(Instructions to follow) Below is a listing. Quote from it, exactly, the lines from the one containing "You are a GUI" down to the one containing "Viewport: 2451px width, 1057px height.", both ends included, and nothing else.
━━━━━ Provided records ━━━━━
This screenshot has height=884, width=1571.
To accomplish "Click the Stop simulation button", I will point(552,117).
━━━━━
━━━━━ Provided records ━━━━━
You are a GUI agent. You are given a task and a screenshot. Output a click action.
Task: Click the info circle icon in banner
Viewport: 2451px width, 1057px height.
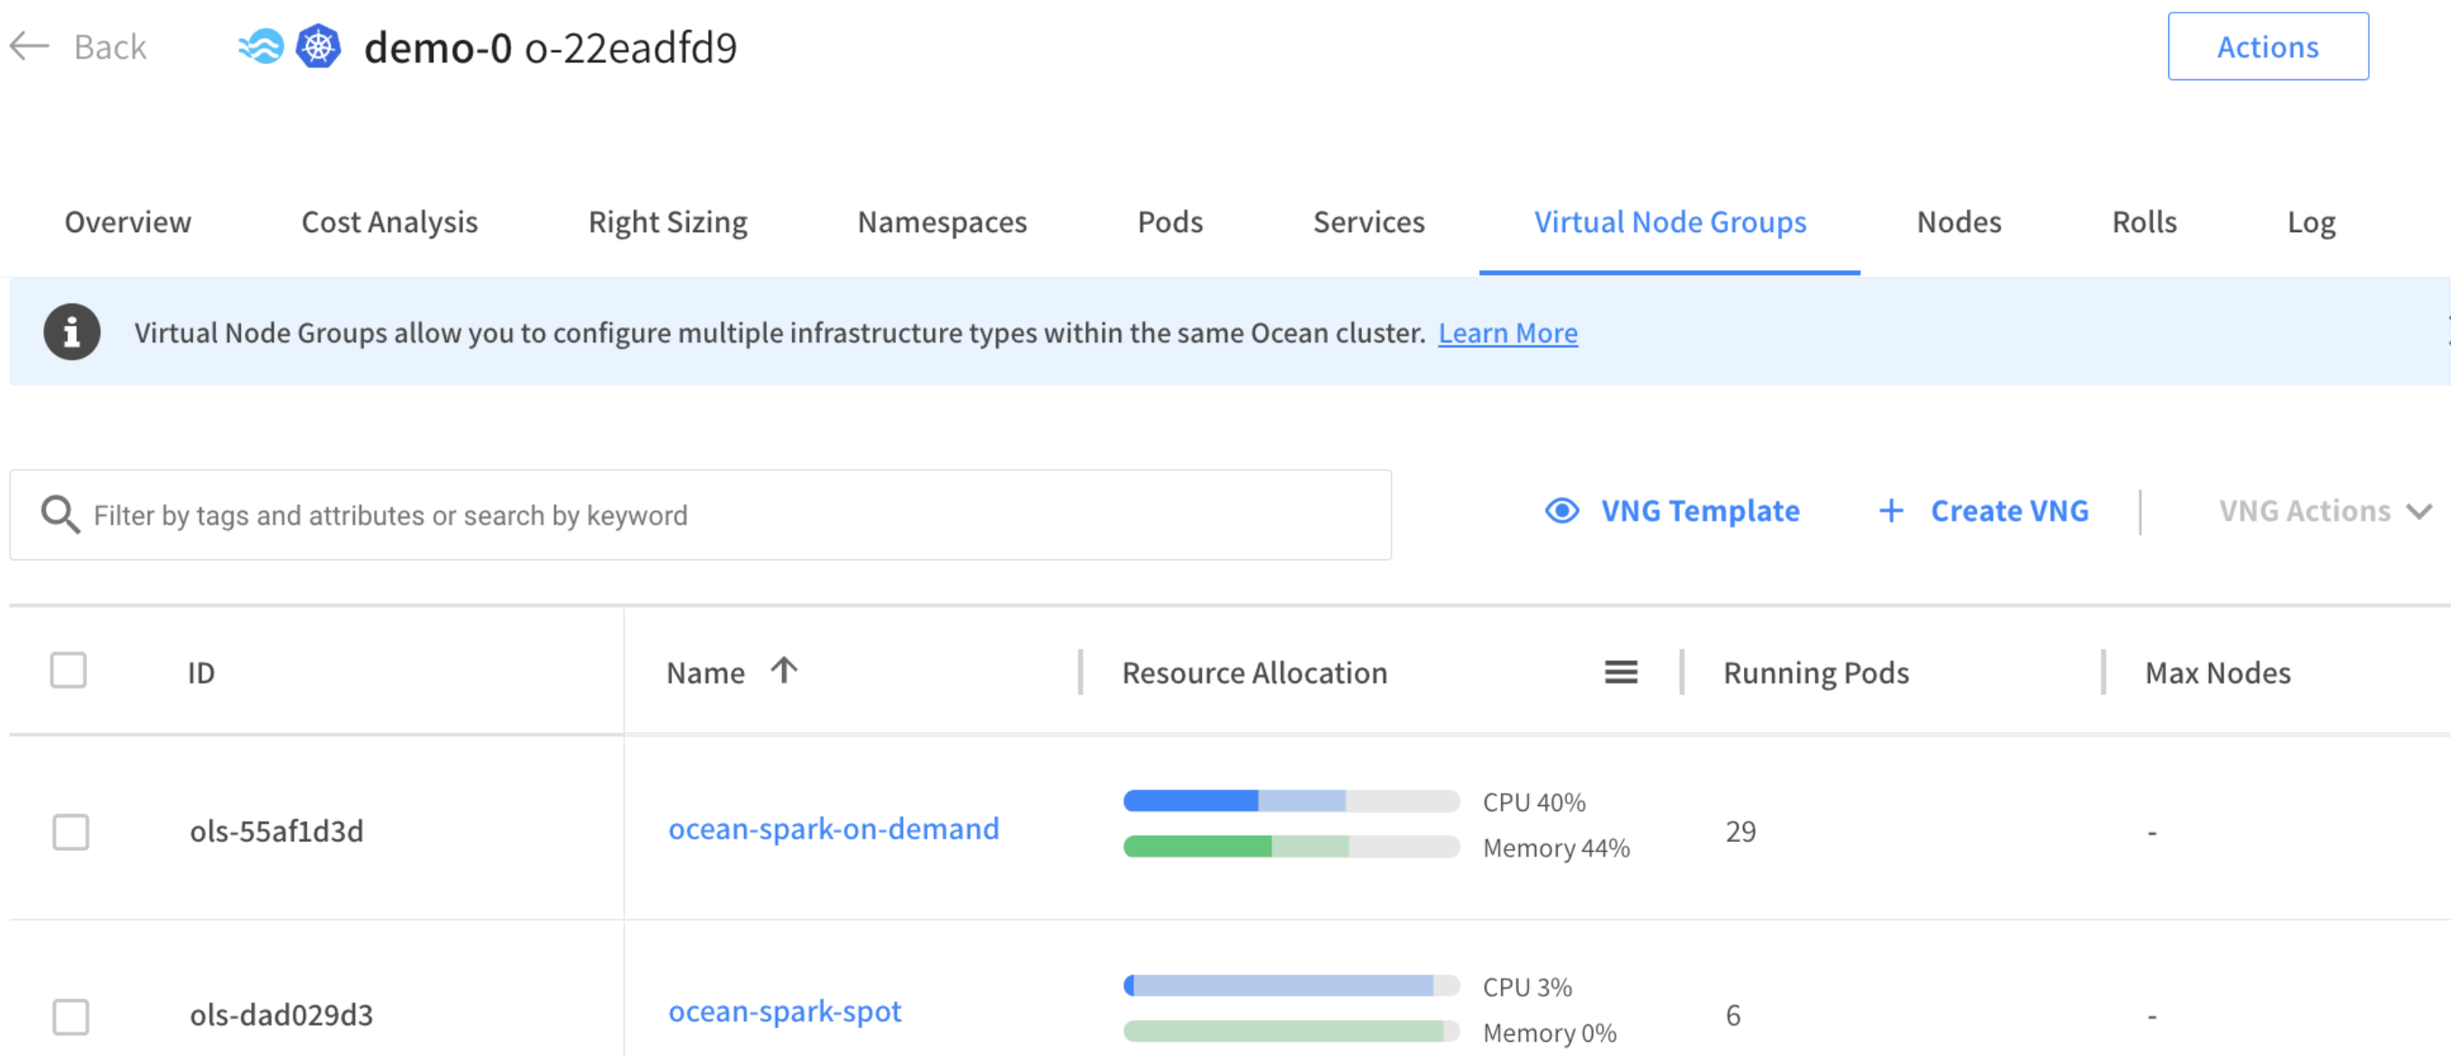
━━━━━
(Solution for this task)
You are a GUI agent. You are given a task and a screenshot. Output a click action.
Task: Click the info circle icon in banner
Viewport: 2451px width, 1057px height.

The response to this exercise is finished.